**SUPPLIED RECORDS:**
┄┄┄┄┄┄┄┄┄┄

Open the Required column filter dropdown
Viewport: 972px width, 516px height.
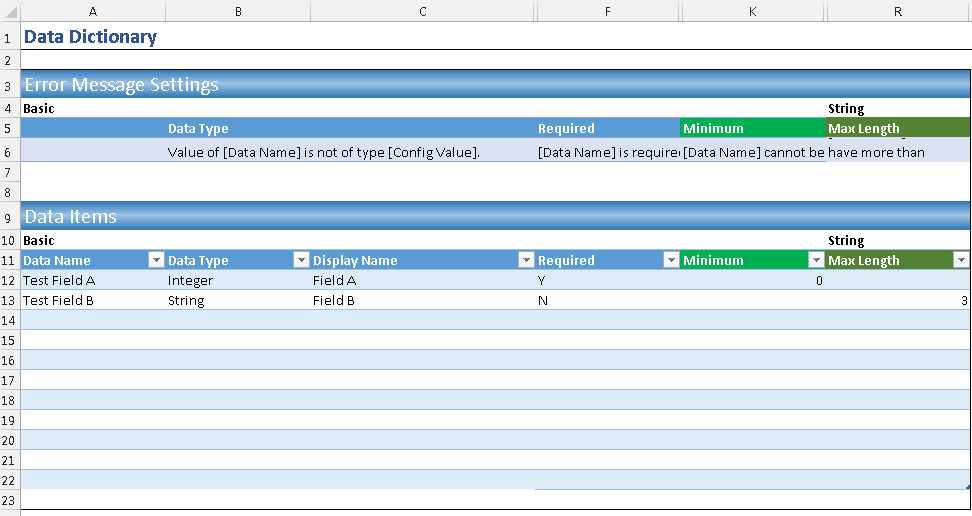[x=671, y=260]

┄┄┄┄┄┄┄┄┄┄

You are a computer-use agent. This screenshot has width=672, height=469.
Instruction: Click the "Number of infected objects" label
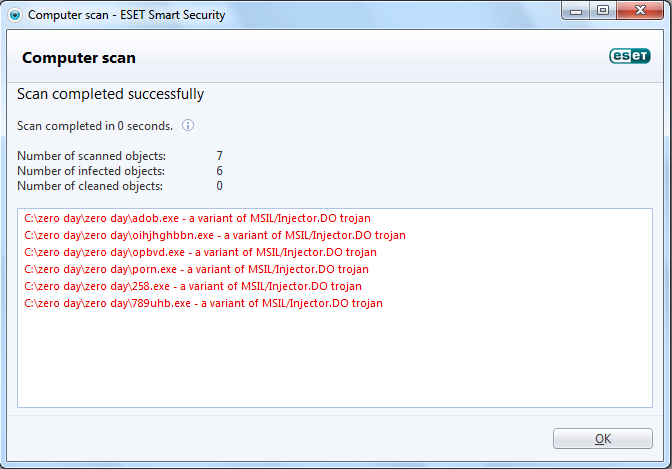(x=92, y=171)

┄┄┄┄┄┄┄┄┄┄

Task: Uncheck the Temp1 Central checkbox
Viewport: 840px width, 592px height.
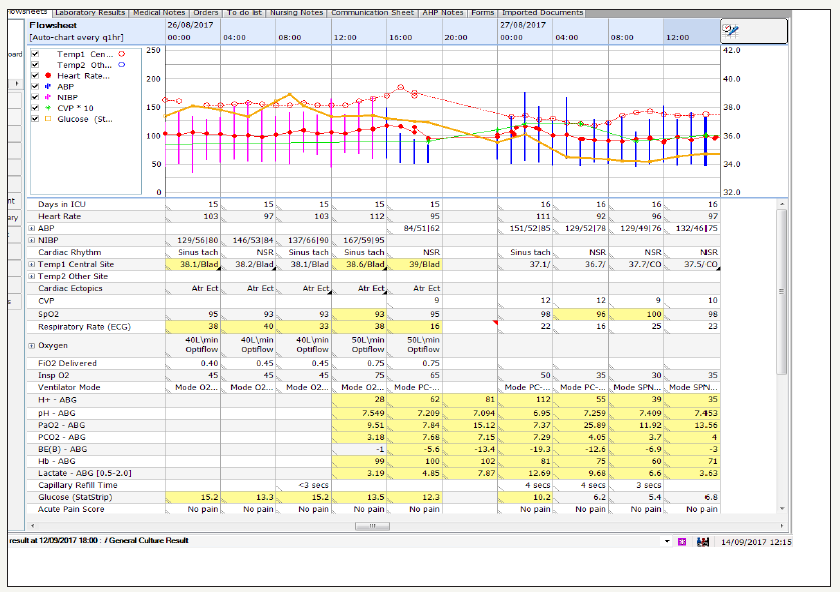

┄┄┄┄┄┄┄┄┄┄

**TASK TO CARRY OUT:**
In the listing above, the lines from the one containing "Task: Uncheck the Temp1 Central checkbox" through the one containing "Viewport: 840px width, 592px height." must be set down exactly, with no other lines.

**COMPLETED TASK:**
Task: Uncheck the Temp1 Central checkbox
Viewport: 840px width, 592px height.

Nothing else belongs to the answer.